President Biden can do better. He can take immediate steps that will protect Uyghurs. By executive order, he should grant a path to citizenship for Uyghurs now living in the United States who do not have permanent residency. These Uyghurs, numbering an estimated 1,500 to 5,000, endure threats and abuse from Chinese officials, who worry they might cause trouble by talking to western media. Many would face imprisonment if they went home. Uyghurs returning to China from the United States have been detained before, and many who have spoken out while abroad have watched their families in China disappear.
Biden should also expand Uyghur access to the U.S. Overseas Refugee Program. He can do so by making a presidential determination that Uyghurs constitute a group of “special humanitarian concern,” which would let them apply abroad for U.S. refugee admission. Many of the over one million Uyghurs in the diaspora are in even greater danger than those in the United States: China has forced countries across Asia to repatriate Uyghurs and signed extradition agreements with Turkey and other nations.
These steps could save thousands from torture and abitrary detention, and neither departs from precedent. In 1990, President Bush granted temporary asylum to Chinese students in the United States after the CCP’s brutal crackdown on the Tiananmen Square protests. And under President Obama, overseas-refugee admissions from countries including Cuba, Honduras, and Iraq surpassed 100,000 annually. (Trump, however, slashed this program by capping 2020 admissions at 15,000.) Moreover, Biden’s leadership could spur the new Congress to act. In 1992, building on Bush’s asylum order, Congress passed the Chinese Student Protection Act, which granted green cards to over 50,000 Chinese students.
These steps could also have a snowball effect internationally. Beijing has launched a campaign of persuasion and intimidation to stifle opposition to its abuses in Xinjiang. A clear signal from Washington would empower countries to speak out against the detentions and protect Uyghurs within their borders.
Protecting the Uyghurs isn’t just the right thing to do. It’s also good politics. During Trump’s tenure, as his administration started shirking U.S. commitments to international treaties and human rights, the world came to view Chinese leadership more favorably than American leadership for the first time ever. But standing up for the Uyghurs would signal a return to a values-based U.S. foreign policy, and it would help mend relationships with democratic allies strained by Trump’s “America First” model. As Democrats and Republicans alike have acknowledged, these relationships are crucial if the United States hopes to confront the CCP’s authoritarian-friendly vision for the future.

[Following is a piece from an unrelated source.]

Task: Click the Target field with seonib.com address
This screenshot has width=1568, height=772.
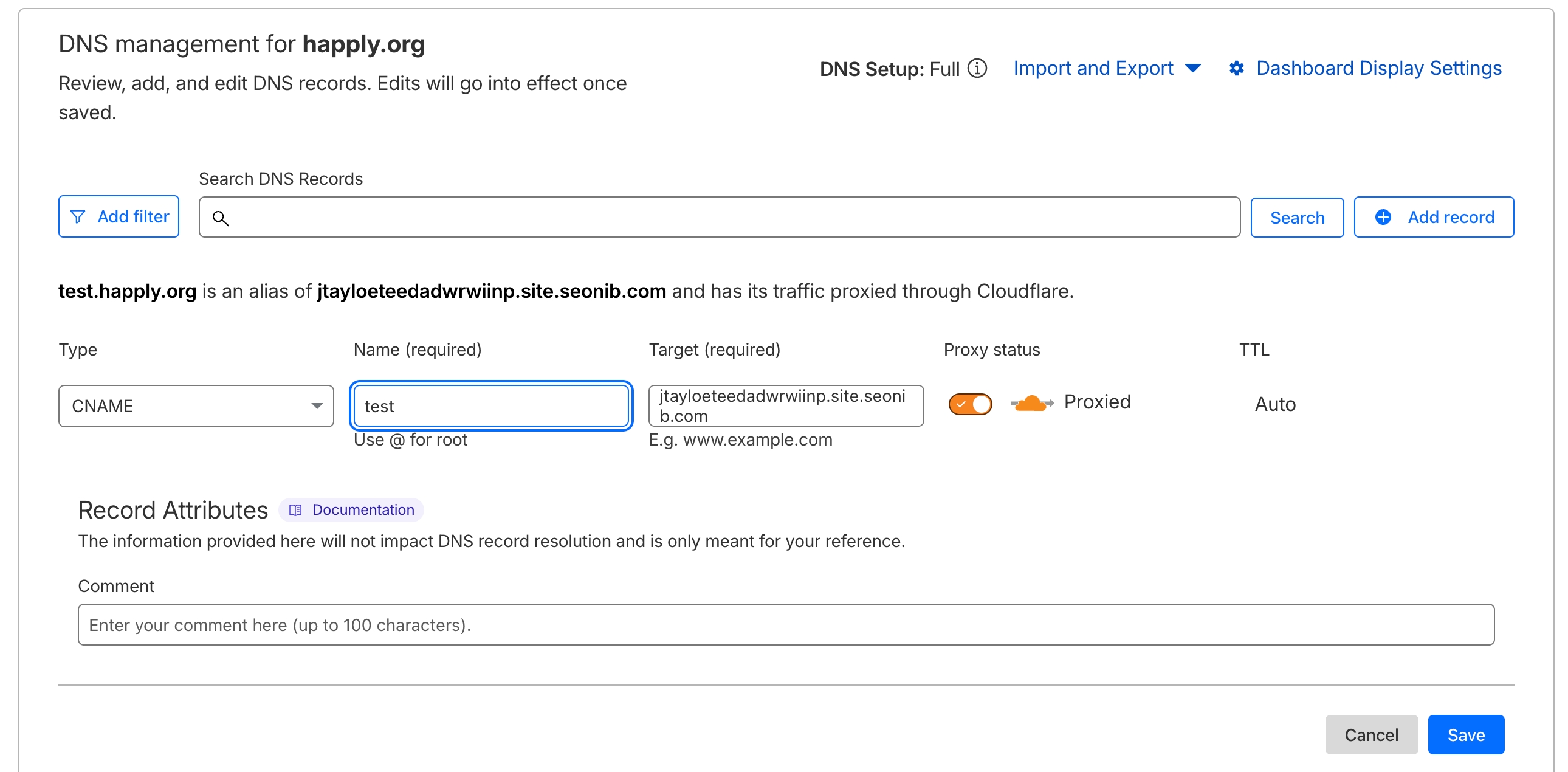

When it comes to human-rights issues, the Biden administration has its work cut out. Biden must address the Trump administration’s family-separation policies at the southern border, the American military and intelligence services’ compliance with international and U.S. law, and law enforcement’s treatment of Black and brown Americans at home, among a host of other serious concerns. But with two pen strokes, Biden can save thousands from persecution — and in so doing signal America’s recommitment to a freer, religiously tolerant, more democratic future.